## WORK ORDER A
In the passage on Candida coaggregation with oral bacteria, what concentration of D-mannose did Jenkinson et al. add without inhibiting coaggregation?
## WORK ORDER B
Write the continuation of the passage on Candida coaggregation with oral bacteria, starting after its final sentence.

The latter conclusion was confirmed by Jenkinson et al. (133), who reported that C. albicans coaggregation with S. sanguis, S. gordonii, and other oral streptococcal isolates was not inhibited by the addition of 60 mM D-mannose, D-glucose, GlcNAc, or other monosaccharides. The authors state that their findings are in contrast with those of Bagg and Silverwood. However, the only possible point of contention is the S. sanguis result, and Bagg and Silverwood indicated that S. sanguis coaggregation was equivocal (11). In all other respects, the two sets of results correlate exactly. Jenkinson et al. measured coaggregation by using a radioactive assay in which bacterial cells were metabolically labeled with [methyl-3H]thymidine before being mixed with yeast cells. Coaggregation was determined by measuring the amount of radioactivity not associated with the yeast cells after pelleting. This assay is different from the simpler visual assay used in the other three studies mentioned in this section, but how it may affect conclusions regarding the efficacy of inhibitors is unknown.

Hsu et al. (117) looked at coaggregation of C. albicans and oral bacteria isolated from bone marrow transplant patients. They reported that in contrast to previous results (11), sugars did not inhibit coaggregation of C. albicans and A. viscosus. Neither did the sugars inhibit coaggregation with S. sanguis or S. epidermidis, in agreement with the other results. Coaggregation of C. albicans with S. mitis and Lactobacillus salivarius was inhibited by {alpha}-methylglucoside. Glucosamine inhibited coaggregation with S. salivarius, while glucose inhibited coaggregation with Bacteroides gingivalis. Mannose, {alpha}-methylmannoside, glucose, and {alpha}-methylglucoside all inhibited coaggregation with Lactobacillus amylovorus. Coaggregation with F. nucleatum was inhibited by the addition of mannose or {alpha}-methlymannoside. More recently, Jabra-Rizk et al. (121) showed that mannose inhibited the coaggregation of F. nucleatum with C. dubliniensis as well as C. albicans.

## DATA SECTION
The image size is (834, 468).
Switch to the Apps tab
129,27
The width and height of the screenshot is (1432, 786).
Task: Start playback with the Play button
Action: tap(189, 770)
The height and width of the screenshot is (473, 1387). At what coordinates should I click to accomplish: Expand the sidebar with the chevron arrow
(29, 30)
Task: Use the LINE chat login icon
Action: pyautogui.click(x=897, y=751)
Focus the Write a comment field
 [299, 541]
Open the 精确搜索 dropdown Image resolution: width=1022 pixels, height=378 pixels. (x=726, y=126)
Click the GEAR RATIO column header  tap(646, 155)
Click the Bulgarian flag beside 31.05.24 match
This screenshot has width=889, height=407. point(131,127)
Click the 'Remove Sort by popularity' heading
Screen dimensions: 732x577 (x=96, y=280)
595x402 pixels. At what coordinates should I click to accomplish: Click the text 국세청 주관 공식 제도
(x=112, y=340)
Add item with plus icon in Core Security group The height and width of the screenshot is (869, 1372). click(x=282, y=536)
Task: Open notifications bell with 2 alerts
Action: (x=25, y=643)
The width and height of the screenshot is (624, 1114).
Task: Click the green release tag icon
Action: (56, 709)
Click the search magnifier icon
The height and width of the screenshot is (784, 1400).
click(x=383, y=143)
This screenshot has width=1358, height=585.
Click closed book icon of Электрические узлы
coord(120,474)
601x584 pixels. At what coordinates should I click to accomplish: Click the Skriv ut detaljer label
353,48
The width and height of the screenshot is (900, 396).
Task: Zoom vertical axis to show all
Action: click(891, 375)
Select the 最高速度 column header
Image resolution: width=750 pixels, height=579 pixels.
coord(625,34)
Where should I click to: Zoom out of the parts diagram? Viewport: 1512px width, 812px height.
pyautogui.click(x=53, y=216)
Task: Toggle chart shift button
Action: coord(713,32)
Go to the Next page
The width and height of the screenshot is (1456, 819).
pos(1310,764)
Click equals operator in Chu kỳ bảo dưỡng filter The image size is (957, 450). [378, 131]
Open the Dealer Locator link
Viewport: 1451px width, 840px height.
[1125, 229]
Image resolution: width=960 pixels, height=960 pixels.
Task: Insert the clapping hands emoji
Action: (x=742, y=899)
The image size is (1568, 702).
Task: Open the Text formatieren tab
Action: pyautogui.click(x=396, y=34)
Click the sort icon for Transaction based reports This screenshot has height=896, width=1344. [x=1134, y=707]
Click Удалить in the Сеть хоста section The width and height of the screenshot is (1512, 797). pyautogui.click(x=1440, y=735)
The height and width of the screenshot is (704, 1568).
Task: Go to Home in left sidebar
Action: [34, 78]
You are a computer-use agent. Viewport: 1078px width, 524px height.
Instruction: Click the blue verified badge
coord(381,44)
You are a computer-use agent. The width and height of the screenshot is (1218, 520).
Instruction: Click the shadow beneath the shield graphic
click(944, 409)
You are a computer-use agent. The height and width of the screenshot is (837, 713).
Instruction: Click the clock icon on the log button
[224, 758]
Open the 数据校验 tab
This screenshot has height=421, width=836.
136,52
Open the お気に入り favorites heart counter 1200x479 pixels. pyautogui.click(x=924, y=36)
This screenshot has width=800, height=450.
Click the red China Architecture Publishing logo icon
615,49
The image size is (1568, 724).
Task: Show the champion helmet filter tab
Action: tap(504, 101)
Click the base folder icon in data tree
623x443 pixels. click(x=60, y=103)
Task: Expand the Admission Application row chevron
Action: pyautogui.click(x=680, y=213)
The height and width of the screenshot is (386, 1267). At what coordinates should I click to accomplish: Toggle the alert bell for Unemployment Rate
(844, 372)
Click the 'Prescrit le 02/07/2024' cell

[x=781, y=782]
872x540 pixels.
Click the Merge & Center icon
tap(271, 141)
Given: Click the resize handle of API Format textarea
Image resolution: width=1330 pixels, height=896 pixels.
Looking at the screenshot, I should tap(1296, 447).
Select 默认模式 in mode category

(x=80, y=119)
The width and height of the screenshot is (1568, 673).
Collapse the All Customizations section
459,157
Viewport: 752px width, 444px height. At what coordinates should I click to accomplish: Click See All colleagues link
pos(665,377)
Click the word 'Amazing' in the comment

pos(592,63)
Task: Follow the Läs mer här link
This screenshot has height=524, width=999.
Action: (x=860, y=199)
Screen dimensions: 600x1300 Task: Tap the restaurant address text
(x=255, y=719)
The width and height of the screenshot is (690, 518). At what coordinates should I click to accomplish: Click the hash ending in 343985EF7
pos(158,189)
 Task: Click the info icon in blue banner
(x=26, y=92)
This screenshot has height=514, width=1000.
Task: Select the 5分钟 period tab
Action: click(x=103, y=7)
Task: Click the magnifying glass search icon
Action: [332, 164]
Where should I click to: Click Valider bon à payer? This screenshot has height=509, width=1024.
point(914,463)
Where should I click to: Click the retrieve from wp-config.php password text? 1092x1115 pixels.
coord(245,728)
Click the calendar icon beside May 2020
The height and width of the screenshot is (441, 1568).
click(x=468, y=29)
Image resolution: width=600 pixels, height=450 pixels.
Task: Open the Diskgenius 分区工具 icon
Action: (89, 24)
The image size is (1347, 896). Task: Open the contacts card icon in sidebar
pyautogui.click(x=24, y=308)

## FINAL ANSWER A
60 mM

## FINAL ANSWER B
The summary of these results seems to be that the strains of A. viscosus (one strain, tested twice) and F. nucleatum (three strains) tested were positive for coaggregation and that the evidence is that a glycan on the fungal cell surface is involved in that coaggregation. Because the fungal cells were cultured and prepared for assay under different conditions, it is difficult to predict how other fungal phenotypes are involved in coaggregation. For example, results by Jabra-Rizk et al. (121, 122) suggest that cell surface hydrophobicity plays a role in coaggregation of C. albicans and C. dubliniensis with F. nucleatum. This conclusion is supported, to a certain extent, by the observation of Jenkinson et al. (133) that Streptococcus gordonii, S. sanguis, and S. anginosis adhered best to C. albicans germ tubes, structures that are highly hydrophobic, especially at the distal end (106, 107). These authors, however, concluded that cell surface hydrophobicity was not involved since starvation of fungal cells increased coaggregation but had no effect on cell surface hydrophobicity.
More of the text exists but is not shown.